ACTIVITY LIST:
a) Decide whether each statement agrees with the passage on Giovambattista Foderaro, answering yes or no and quoting the words of the passage that settle it: (i) Foderaro Autoservizi was the first company to install an on-board Wi-Fi system for interregional and national routes; (ii) URBE Foundation was founded in 2011; (iii) Giovambattista received the Smart Move Award by himself.
b) Use the passage on Giovambattista Foderaro to answer each question:
(i) In what year was the "Wi-Fi On Board" idea presented?
(ii) The heritage of which city does URBE Foundation safeguard?
(iii) Which association powered the Smart Move Award?
c) Write a continuation of the passage on Giovambattista Foderaro, starting after its last sentence.

In the Foderaro Group, his family business, Giovambattista saw his first entrepreneurial experiences. He started projects related to Maritime and Land Transport, the notable one being the "Wi-Fi On Board" project. In 2011, the idea was presented for people traveling through buses. The company, Foderaro Autoservizi, became the first one to install a Wi-Fi system on board for interregional and national routes. This system is now used by many companies across Europe. In 2012, Giovambattista and his grandfather Battista, received the Smart Move Award powered by the Associazione Nazionale Autotrasporto Viaggiatori (ANAV), for the Innovation and Renovation.

===URBE Foundation===
In 2016, based on his passion of Historical Heritage beauty, Foderaro founded URBE Foundation. The project emphasizes on safeguarding Historical and Cultural Heritage linked to Rome and its Eurasian History. This is mainly achieved by Arts, of the Cultural projects, Research and Education. The project is aimed at preservation and valorisation of Artistic Heritage, public as well as private assets. As cultural and artistic heritage estimating person, since he was child he was a collector of art; today he is an antiquity and archeology connoisseur among auction houses and collecting entities for URBE Foundation as well for the several pieces he acquired all around the world.

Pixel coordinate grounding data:

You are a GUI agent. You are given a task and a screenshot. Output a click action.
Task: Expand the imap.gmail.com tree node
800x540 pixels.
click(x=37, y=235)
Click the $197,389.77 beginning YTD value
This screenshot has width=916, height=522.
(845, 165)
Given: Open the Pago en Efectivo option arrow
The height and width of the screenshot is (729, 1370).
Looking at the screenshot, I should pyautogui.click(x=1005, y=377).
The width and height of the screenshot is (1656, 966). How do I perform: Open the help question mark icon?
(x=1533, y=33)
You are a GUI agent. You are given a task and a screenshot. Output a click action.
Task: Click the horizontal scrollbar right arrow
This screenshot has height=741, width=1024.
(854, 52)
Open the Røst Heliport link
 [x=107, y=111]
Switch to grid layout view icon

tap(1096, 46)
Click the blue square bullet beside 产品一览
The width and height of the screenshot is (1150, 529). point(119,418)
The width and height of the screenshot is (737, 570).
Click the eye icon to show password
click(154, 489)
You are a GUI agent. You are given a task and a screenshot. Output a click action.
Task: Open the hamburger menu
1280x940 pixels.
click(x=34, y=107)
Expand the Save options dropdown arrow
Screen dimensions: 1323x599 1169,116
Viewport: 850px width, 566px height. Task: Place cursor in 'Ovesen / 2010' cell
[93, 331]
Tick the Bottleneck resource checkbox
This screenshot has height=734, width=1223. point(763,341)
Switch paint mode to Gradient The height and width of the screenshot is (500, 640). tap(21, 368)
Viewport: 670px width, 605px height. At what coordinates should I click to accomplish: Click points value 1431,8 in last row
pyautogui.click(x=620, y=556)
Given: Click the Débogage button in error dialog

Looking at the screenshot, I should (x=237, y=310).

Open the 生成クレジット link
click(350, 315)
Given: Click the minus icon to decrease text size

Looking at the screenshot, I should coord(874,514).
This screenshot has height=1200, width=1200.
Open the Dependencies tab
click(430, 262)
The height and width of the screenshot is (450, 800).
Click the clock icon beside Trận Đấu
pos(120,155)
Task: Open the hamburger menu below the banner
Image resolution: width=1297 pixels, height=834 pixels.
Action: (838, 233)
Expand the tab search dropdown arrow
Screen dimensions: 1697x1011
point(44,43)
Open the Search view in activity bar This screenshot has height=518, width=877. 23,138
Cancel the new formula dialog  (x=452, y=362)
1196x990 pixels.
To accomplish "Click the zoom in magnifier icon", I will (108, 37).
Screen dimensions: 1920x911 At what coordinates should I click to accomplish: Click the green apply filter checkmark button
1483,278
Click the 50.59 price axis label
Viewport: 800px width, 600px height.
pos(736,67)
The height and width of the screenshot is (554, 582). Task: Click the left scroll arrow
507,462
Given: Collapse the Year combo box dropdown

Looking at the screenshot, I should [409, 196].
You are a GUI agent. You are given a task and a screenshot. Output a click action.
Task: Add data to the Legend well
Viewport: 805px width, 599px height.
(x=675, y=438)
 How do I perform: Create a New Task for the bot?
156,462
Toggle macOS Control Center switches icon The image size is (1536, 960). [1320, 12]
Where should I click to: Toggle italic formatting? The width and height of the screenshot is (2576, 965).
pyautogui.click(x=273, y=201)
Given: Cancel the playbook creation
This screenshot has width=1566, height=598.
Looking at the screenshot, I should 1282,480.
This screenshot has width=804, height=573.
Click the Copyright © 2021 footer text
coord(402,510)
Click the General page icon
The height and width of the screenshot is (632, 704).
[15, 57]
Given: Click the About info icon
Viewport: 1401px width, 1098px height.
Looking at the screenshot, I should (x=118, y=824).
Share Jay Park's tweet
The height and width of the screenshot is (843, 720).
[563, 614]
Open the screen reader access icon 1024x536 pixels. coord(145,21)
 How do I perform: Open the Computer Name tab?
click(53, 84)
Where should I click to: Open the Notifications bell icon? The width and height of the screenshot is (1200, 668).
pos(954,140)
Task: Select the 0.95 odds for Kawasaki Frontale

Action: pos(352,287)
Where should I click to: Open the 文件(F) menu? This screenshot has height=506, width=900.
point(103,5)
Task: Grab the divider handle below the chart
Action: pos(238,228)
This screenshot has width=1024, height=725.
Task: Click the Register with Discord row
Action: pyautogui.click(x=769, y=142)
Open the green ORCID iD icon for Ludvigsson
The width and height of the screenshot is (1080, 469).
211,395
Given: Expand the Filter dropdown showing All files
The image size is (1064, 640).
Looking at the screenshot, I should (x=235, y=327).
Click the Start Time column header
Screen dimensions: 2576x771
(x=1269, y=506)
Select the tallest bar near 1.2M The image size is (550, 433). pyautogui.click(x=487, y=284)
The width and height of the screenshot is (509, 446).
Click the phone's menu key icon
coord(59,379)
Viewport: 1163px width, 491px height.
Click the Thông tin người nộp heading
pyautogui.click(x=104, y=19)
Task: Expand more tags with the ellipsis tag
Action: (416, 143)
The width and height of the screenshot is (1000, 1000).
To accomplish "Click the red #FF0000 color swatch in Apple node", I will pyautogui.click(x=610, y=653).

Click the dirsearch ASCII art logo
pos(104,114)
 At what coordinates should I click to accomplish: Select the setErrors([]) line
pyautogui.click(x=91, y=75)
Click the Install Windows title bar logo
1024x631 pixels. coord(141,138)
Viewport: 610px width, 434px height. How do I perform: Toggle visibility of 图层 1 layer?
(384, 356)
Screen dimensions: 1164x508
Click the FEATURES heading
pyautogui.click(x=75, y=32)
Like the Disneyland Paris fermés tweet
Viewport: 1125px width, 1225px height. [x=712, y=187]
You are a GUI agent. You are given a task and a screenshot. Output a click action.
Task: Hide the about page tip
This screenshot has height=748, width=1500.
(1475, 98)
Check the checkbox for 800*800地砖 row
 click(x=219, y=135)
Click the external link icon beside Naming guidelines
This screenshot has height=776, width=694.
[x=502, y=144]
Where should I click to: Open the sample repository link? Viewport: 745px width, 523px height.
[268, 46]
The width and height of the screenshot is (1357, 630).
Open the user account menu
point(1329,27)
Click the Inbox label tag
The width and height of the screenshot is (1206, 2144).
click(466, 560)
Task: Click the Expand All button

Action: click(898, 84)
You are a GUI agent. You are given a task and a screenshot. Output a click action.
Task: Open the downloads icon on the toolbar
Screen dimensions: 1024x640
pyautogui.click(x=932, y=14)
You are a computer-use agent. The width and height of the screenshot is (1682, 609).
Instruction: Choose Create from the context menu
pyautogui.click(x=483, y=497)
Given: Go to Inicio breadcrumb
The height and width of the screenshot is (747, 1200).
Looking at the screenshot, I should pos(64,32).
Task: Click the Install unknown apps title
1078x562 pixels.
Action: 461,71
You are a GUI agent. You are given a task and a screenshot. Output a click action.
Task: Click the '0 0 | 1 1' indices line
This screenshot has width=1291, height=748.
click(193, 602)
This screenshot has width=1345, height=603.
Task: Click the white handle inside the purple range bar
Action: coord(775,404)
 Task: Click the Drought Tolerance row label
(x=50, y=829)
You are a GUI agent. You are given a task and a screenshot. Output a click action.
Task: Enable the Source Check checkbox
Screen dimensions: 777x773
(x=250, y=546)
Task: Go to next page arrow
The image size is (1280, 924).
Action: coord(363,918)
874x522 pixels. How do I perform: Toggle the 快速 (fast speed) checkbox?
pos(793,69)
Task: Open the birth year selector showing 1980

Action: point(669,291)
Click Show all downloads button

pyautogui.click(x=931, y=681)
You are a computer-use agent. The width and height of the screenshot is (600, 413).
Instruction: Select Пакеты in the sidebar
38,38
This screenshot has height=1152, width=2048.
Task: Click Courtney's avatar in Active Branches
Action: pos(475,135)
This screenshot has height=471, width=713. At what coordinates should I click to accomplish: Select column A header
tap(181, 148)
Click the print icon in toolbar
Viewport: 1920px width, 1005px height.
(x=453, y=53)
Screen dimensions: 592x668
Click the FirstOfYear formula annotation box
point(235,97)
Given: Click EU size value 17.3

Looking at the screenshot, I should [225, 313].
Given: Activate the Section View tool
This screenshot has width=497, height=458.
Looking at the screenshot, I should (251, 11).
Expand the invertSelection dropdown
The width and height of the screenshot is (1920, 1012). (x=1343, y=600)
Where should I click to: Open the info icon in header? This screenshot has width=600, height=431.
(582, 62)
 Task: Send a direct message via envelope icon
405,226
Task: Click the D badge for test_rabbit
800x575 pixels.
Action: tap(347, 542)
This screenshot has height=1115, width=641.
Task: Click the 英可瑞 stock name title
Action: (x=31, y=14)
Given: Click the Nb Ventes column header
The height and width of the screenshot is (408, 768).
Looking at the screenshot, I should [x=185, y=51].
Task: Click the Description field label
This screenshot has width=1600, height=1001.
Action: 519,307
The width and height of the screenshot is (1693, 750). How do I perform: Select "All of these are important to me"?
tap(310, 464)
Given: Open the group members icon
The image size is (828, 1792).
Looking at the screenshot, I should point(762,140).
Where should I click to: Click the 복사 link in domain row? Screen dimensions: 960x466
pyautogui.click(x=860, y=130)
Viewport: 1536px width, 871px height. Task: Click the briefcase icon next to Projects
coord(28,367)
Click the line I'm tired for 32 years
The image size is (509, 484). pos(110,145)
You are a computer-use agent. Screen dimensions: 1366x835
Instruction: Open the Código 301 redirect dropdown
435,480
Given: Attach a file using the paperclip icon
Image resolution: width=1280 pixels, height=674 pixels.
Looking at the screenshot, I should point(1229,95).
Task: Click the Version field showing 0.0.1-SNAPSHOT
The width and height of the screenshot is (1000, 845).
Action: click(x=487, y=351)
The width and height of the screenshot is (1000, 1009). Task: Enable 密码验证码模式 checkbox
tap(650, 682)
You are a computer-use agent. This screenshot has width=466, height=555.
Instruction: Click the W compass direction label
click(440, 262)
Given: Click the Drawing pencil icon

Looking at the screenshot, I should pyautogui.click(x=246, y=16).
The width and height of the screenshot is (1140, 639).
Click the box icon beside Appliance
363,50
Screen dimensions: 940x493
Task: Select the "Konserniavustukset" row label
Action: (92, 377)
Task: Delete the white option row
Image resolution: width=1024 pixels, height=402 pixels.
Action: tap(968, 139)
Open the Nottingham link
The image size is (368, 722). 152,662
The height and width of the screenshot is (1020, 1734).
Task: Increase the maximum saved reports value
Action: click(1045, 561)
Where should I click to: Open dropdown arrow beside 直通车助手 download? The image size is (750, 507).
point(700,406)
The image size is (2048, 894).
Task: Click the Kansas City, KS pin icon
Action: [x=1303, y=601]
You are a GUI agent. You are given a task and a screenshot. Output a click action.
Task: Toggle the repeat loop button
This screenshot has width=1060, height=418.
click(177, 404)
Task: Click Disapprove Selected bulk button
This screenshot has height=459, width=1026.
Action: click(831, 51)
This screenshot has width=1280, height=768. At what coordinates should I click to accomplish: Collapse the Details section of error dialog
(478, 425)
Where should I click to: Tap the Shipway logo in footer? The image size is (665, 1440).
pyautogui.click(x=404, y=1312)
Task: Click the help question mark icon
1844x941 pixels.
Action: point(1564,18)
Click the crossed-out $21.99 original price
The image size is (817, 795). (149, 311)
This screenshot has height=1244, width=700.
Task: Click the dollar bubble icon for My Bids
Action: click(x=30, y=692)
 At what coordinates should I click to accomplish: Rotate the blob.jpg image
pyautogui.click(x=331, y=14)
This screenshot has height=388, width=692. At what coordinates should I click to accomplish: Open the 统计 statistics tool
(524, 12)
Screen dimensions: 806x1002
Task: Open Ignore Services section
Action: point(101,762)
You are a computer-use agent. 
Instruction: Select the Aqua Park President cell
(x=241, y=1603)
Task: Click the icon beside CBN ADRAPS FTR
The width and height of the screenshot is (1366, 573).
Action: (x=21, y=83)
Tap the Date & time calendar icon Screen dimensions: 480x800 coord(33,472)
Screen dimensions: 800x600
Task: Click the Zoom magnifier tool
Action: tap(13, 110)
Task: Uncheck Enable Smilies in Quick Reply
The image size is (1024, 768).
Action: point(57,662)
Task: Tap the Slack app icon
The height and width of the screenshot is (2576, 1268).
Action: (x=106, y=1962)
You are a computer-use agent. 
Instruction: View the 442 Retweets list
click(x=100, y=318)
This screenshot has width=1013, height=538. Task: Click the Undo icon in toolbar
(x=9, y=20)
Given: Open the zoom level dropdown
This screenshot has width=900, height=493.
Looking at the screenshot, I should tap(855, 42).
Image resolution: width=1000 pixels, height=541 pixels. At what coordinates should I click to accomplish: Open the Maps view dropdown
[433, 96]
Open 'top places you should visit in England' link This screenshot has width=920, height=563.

ANSWERS GIVEN:
a)
(i) Yes: "The company, Foderaro Autoservizi, became the first one to install a Wi-Fi system on board for interregional and national routes."
(ii) No: "In 2016, based on his passion of Historical Heritage beauty, Foderaro founded URBE Foundation."
(iii) No: "In 2012, Giovambattista and his grandfather Battista, received the Smart Move Award"

b)
(i) 2011
(ii) Rome
(iii) The Associazione Nazionale Autotrasporto Viaggiatori (ANAV)

c)
==Family==
Foderaro's grandfather, Dr. Battista Foderaro, is the pioneer of Transport (in both sea and land) and Tourism with a long entrepreneurial history of Mediterranean in Tourism and Transport. Battista Foderaro is a Comm. Officer, entrepreneur, politician, and shipowner. He is the son of the Knight Officer Antonio Foderaro and nephew of the Italian Deputy Secretary Hon. G.C. Knight Prof. Salvatore Foderaro who was among the principals of first five Italian Republic Legislatures. Around the '60s-70s, he carried out intense and inspirational work in the African history of the Intergovernmental and Foreign affairs, was the President of African Italian Institute, today IsIAO. As a politician, he inspired Giovambattista to build relationships and cohesion with many of the Magreb, sub-Saharan and countries of the Mashreq area. Similarly, many of his ancestors are notable in history, such as Giuseppe Foderaro, from whom comes Giovambattista's passion to History and Culture which eventually translated into URBE Foundation.